Deduplication is a data redundancy elimination technique, designed to save system storage resources by reducing redundant data in cloud storage systems. With the development of cloud computing technology, deduplication has been increasingly applied to cloud data centers. However, traditional technologies face great challenges in big data deduplication to properly weigh the two conflicting goals of deduplication throughput and high duplicate elimination ratio.
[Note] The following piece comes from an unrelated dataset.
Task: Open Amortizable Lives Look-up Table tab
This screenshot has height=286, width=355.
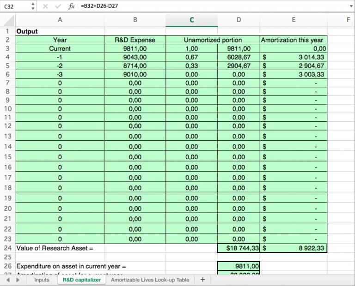Action: coord(150,280)
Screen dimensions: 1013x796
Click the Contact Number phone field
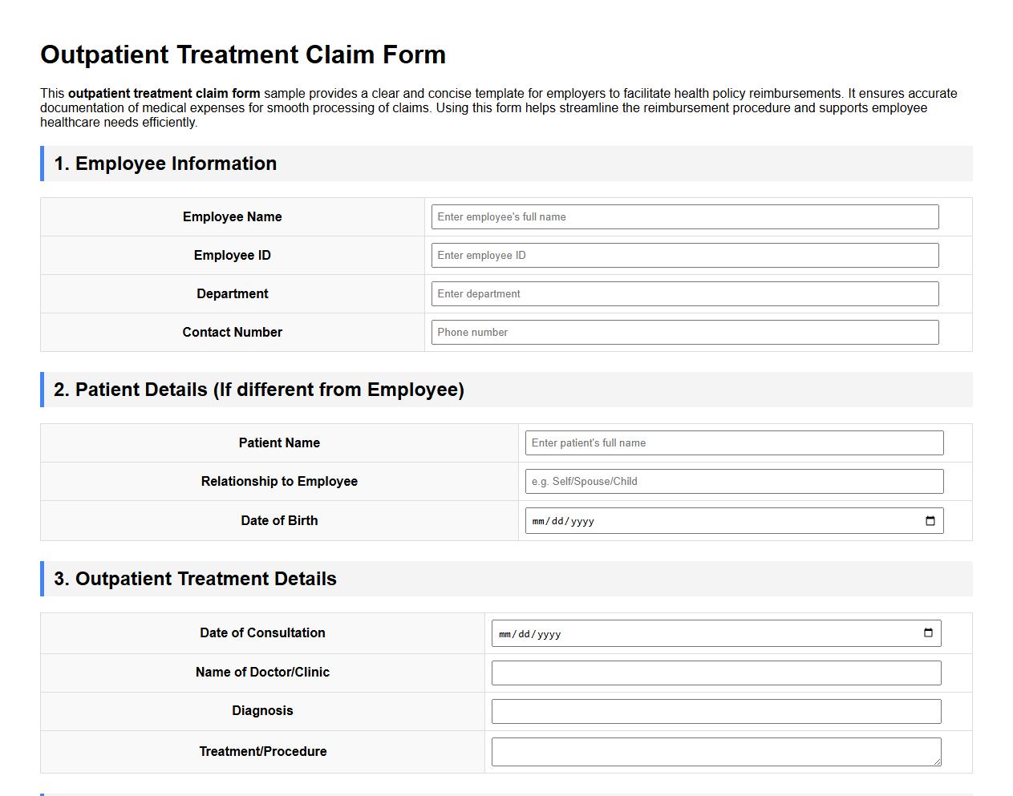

This paper proposes a similarity clustering-based deduplication strategy (named SCDS), which aims to delete more duplicate data without significantly increasing system overhead. The main idea of SCDS is to narrow the query range of fingerprint index by data partitioning and similarity clustering algorithms. In the data preprocessing stage, SCDS uses data partitioning algorithm to classify similar data together. In the data deletion stage, the similarity clustering algorithm is used to divide the similar data fingerprint superblock into the same cluster. Repetitive fingerprints are detected in the same cluster to speed up the retrieval of duplicate fingerprints. Experiments show that the deduplication ratio of SCDS is better than some existing similarity deduplication algorithms, but the overhead is only slightly higher than some high throughput but low deduplication ratio methods.
云存储系统中基于相似性聚类的重复数据删除策略
重复数据删除是一种数据冗余消除技术,通过减少云存储系统中的冗余数据,节省系统存储资源。随着云计算技术的发展,重复数据删除在云数据中心的应用越来越广泛。然而,在大数据重复数据删除中,传统技术如何权衡重复数据删除吞吐量和高重复消除率这两个相互冲突的目标,面临着巨大的挑战。本文提出了一种基于相似聚类的重复数据删除策略(SCDS),该策略的目的是在不显著增加系统开销的情况下删除更多的重复数据。SCDS的主要思想是通过数据划分和相似聚类算法来缩小指纹索引的查询范围。在数据预处理阶段,SCDS使用数据划分算法对相似的数据进行分类。在数据删除阶段,采用相似聚类算法将相似数据指纹超级块划分到同一聚类中。在同一聚类中检测重复指纹,以加快重复指纹的检索速度。实验表明,SCDS的重复数据删除率优于现有的一些相似重复数据删除算法,但开销仅略高于一些高吞吐量、低重复数据删除率的方法。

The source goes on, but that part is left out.